- Spanish: Rey Muerto
- Directed by: Lucrecia Martel
- Screenplay by: Lucrecia Martel
- Cinematography: Esteban Sapir
- Music by: Laura Ruggiero
- Release date: 19 May 1995;
- Running time: 12 minutes
- Language: Spanish

= Rey muerto =

Rey Muerto is a 12-minute fictional live-action short film written and directed by Argentine filmmaker Lucrecia Martel and released 19 May 1995. It was included in Historias breves I ("Short Stories I"), the first edition of the INCAA competition, which was fundamental to the rise and recognition of the generation of Argentine filmmakers known variously as Cine Independiente Argentino or Nuevo Cine Argentino ("new" or "independent" Argentine film).

This film and other winners of a 1994 Argentine National Institute of Cinema and Audiovisual Arts short film contest were brought together to form the feature-length Historias breves, released 19 May 1995.

== Synopsis ==

The story takes place in the fictional village of Rey Muerto ("Dead King") in northeastern Argentina. A woman tries to escape a husband who has been treating her badly, bringing her three children with her.

== Cast ==
- Roly Serrano
- Sandra Ceballos
- Marcelo Machuca
- Carlos Aldana
- Lía Crucet

== Technical team ==
- Cinematography: Esteban Sapir
- Wardrobe: Alejandra Crespo
- Montage: Fernanda Rossi
- Music: Laura Ruggiero
- Sound: Horacio Almada
- Production assistant: Alejandro Arroz
- Set design: Alejandra Crespo
- Scenography: Alejandra Crespo
- Wardrobe design: Alejandra Crespo

== Reviews ==
Reviewers of Historias breves wrote:

Alejandro Ricagno in El Amante del Cine writew:
The technical aspects are, for the most part, impeccable and in service to the stories. Which is to say: they are not distracting excesses and do not undermine the structure. One might enjoy one [film] more than another...but you leave the theater...having seen a cinematic program composed of attractive short stories with diverse atmospheres and goals.
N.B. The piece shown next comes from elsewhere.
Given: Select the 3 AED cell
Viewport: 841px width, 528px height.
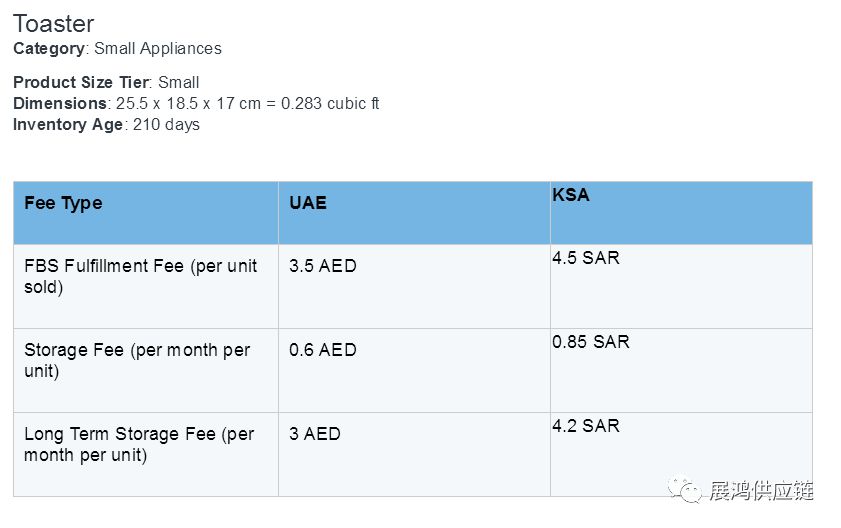Looking at the screenshot, I should coord(314,434).
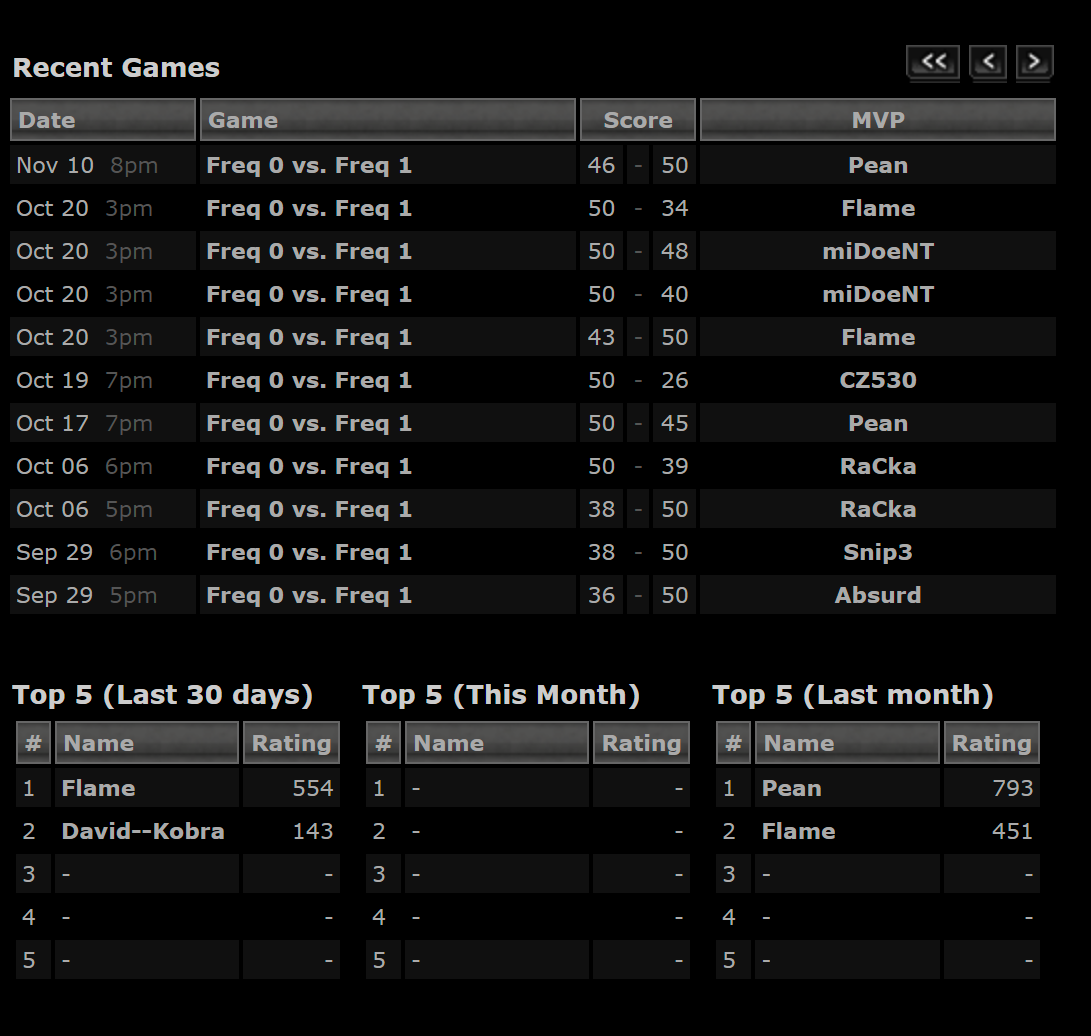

Claudio España in La Nación gices the opinion that:
The work of these young people does not seek visual artifice, and its filmic language is based on the immediate image, simple and far from excesses.

Rafael Granado in Clarín said:
very good...rare quality in all aspects...creativity in a small format.»

Manrupe and Portela add:
«...of surprising quality. One of the few innovative premieres (aesthetically and conceptually). some (Ojos de fuego; Dónde y cómo..., Rey muerto) stand out, but the general level is excellent. Much more than formal exercises.»